L’Argentine devrait donc avoir quelques ressources à investir dans une politique de croissance nationale, mais selon des sources à la City de Londres, « les marchés » n’accorderont aucuns nouveaux crédits. Pourtant, le président argentin a tenu bon, faisant remarquer le 25 février que l’offre de remboursement ne représentait pas une tentative de « voler de l’argent, mais plutôt la volonté ultime du peuple argentin de tenter d’honorer ses engagements », en dépit du fait que tout le mécanisme des emprunts ait été créé et structuré de façon à piller la population. Selon Kirchner, si les gourous argentins du néo-libéralisme ont dénoncé ses efforts, c’est parce qu’ils préféraient fermer les yeux devant « l’exclusion sociale, l’appauvrissement de la classe moyenne, la faillite de l’appareil productif (...) et la désintégration globale dont l’Argentine a été victime ».

Entre-temps, un front intéressant a été ouvert en Italie, suite à la visite-enquête en Argentine d’une délégation de trois députés, Giorgo Benvenuto, Luigi Olivieri et Giovanni Didone.

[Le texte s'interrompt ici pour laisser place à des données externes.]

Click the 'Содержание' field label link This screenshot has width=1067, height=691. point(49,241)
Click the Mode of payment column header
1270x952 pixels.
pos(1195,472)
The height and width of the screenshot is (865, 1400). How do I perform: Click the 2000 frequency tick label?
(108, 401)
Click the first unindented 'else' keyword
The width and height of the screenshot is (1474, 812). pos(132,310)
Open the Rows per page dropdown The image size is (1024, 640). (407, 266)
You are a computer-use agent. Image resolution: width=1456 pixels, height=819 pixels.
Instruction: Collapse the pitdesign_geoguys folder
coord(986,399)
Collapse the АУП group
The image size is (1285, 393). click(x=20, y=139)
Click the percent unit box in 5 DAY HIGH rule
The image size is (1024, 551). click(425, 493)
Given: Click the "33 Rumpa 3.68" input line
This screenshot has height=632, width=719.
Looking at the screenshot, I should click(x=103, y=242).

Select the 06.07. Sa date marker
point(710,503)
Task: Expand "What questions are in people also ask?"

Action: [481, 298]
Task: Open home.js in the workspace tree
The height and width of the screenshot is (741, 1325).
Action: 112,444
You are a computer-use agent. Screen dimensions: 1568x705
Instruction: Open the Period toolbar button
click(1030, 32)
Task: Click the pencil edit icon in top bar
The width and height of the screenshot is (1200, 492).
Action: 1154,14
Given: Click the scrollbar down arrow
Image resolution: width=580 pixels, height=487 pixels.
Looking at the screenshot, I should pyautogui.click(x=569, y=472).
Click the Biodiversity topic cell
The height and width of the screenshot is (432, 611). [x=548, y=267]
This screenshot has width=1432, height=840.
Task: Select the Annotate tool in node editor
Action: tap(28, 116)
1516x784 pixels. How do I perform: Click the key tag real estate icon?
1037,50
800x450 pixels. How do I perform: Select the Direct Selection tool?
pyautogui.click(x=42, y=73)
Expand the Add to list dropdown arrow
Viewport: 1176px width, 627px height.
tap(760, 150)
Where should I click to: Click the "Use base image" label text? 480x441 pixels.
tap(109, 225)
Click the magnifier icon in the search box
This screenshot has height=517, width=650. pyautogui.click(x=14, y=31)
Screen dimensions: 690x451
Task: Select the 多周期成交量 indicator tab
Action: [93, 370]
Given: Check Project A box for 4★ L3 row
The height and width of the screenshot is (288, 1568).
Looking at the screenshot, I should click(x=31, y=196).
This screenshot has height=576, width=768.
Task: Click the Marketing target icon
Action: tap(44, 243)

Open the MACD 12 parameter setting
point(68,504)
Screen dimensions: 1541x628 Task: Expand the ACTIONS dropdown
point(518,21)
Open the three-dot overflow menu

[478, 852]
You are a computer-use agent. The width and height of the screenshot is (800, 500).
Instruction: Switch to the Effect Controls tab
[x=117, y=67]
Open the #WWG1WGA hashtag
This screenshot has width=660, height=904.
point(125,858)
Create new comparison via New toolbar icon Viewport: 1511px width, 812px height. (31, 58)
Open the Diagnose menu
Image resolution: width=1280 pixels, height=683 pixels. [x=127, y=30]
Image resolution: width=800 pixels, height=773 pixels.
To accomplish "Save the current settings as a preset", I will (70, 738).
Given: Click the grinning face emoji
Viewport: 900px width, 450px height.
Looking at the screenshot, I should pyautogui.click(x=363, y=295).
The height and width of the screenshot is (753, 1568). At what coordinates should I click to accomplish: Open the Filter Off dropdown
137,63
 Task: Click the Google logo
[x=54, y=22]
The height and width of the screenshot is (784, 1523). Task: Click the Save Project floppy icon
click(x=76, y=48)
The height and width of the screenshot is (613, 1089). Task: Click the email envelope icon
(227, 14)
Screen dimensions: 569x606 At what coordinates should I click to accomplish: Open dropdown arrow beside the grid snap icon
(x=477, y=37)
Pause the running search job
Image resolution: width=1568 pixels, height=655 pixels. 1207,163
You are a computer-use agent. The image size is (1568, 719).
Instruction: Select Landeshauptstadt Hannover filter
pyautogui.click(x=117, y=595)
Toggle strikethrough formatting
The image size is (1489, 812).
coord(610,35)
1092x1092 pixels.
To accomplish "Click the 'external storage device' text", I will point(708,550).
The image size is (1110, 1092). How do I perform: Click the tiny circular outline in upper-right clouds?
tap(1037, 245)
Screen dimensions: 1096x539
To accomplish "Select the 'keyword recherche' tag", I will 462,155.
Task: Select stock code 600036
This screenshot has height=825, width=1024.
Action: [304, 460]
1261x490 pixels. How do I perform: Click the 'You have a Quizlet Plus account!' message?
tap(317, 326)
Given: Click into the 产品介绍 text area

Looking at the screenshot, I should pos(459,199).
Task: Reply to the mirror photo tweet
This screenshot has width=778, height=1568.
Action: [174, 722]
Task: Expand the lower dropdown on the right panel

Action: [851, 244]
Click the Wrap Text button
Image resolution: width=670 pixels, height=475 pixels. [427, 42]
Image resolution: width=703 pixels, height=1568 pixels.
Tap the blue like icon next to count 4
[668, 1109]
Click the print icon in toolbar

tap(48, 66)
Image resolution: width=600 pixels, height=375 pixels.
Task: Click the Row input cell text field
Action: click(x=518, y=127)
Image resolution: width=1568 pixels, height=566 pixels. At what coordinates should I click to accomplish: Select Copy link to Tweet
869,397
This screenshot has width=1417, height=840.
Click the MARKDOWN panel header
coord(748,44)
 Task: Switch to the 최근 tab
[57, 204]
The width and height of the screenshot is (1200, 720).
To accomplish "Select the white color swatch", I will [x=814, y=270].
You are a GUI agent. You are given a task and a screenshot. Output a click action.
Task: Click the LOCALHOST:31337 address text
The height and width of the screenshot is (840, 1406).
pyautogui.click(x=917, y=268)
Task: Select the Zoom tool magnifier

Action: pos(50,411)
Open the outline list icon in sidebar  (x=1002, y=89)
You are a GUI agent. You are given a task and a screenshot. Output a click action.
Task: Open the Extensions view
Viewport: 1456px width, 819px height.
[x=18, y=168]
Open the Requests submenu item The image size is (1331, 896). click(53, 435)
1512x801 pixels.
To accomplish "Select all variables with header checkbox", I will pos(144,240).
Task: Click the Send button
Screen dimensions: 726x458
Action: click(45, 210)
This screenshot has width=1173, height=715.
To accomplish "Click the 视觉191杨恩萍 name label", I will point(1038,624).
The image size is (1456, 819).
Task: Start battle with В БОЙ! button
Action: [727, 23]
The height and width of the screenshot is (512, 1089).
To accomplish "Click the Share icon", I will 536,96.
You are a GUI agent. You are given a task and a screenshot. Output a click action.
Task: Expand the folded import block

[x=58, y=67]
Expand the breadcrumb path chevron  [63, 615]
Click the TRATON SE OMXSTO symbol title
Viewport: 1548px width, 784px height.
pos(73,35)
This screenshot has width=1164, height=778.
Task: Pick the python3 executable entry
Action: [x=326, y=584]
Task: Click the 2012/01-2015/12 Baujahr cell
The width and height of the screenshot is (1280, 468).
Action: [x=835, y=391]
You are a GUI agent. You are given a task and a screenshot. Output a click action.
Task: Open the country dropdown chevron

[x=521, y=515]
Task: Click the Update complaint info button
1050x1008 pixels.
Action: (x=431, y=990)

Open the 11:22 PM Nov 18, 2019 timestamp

Dans une interview avec EIR, Olivieri a déclaré être en possession de preuves selon lesquelles les banques italiennes avaient agi en toute illégalité en vendant à des particuliers pour 14 milliards de dollars d’obligations argentines, réduisant ainsi en fumée l’épargne de 450 000 petits porteurs. Olivieri appelle donc la Chambre à enquêter sur cette affaire. Jusqu’à présent, le gouvernement a refusé d’obliger les banques à rembourser aux détenteurs d’obligations entre 50 et 60% des pertes subies.